Some background first...my oldest son is 17 and a senior in HS that had a great junior year as a starting pitcher. He kept his team in the game in every start going at least 5 innings for a competitive AAAA HS team in GA in a tough baseball region.
Our school has had at least 5 seniors every year sign on to the next level with a few of them drafted in June draft for MLB the last several years. We are accustomed to radar guns in the stands. As a junior he threw 85-87 consistently with a great curve and a solid change-up and spotted his pitches good enough to never have to 'give in' to hitters.
He has a great academic record ranked 23rd in a class of 450 with a 95 average through high school. He has taken honors and AP classes, and has taken SAT once with a math and verbal score of 1100. He is taking the test again next month to try and improve that score even though it meets requirements for all schools interested in him.

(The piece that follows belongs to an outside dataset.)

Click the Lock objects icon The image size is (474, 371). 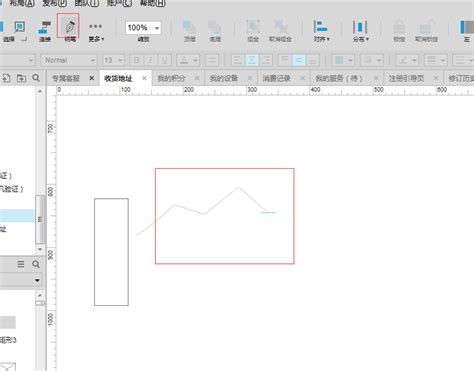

After some tweaks in his mechanics this summer, he has suddenly experienced an increase in velocity lately where he has bumped 90 on many occasions on the stalker gun for college coaches watching him pitch a bullpen for recruiting purposes. His fastball has been consistently at 87-89 in his games this fall in front of college recruiters. He is 6'0", 185lbs built on chicken fingers and pizza with a lot of growing to do. He has never taken a vitamin or protein shake in his life and has a lot of potential to grow and develop. He has fielded calls from a dozen schools interested in him begging him to come and make a campus visit.

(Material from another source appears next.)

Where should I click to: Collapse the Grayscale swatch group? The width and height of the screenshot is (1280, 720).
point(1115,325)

This is where it gets interesting. Most of the schools are reputable JUCO programs. His first official offer came from a NAIA specialty private school with sparkling academic and athletic credentials. They claim 86% of graduates in his degree get jobs within 6 months of graduation and they have been very competitive on the field with 3 RHP getting drafted in the last 4 years under the current pitching coach.
They offered full tuition on athletic grant in aid ($30,000/year) but he is responsible for books, room and board which could put him $11K per year in student loan debt for a 5 year Masters degree in Architecture, of which the school has offered to pay 5 years of tuition toward the degree which he seeks even though he is only athletically eligible for 4 years.
The head coach has indicated to me he will start as a freshman because he "could use him this year" (his senior year of HS) since they don't make that kind of financial committment to a player they plan to develop for a couple of years before he can make an impact. They are a 4 year school that doesn't recruit from JUCO schools because so little credits transfers to their specialty degrees.
The downside is, he is concerned about incurring student loan debt when some of these JUCO'S are offering full ride with some money in his pocket due to his academics and HOPE and Pell grants. Thing is, monetarily, they will pale in comparison to the best offer already received. These other schools typically cost about $6500- $10K/year to attend and HOPE (lottery funded grants for students with B average)can cover about $4K of that without playing baseball.
Since I am not in a economic position to put my kid through college, how do I convince him it is worth going in debt ($50K) over a 5 year Masters degree toward an eventual $100K job vs. a Community College that has no guarantee to a 4 year institution of playing baseball just because they can put some eat/gas money in his pocket for 2 years? Draft considerations notwithstanding, how would you counsel your son comparing a total education worth about $205K with $150K covered in scholarship and grants vs. the JUCO route attaining a $20K associates degree paid for by someone else?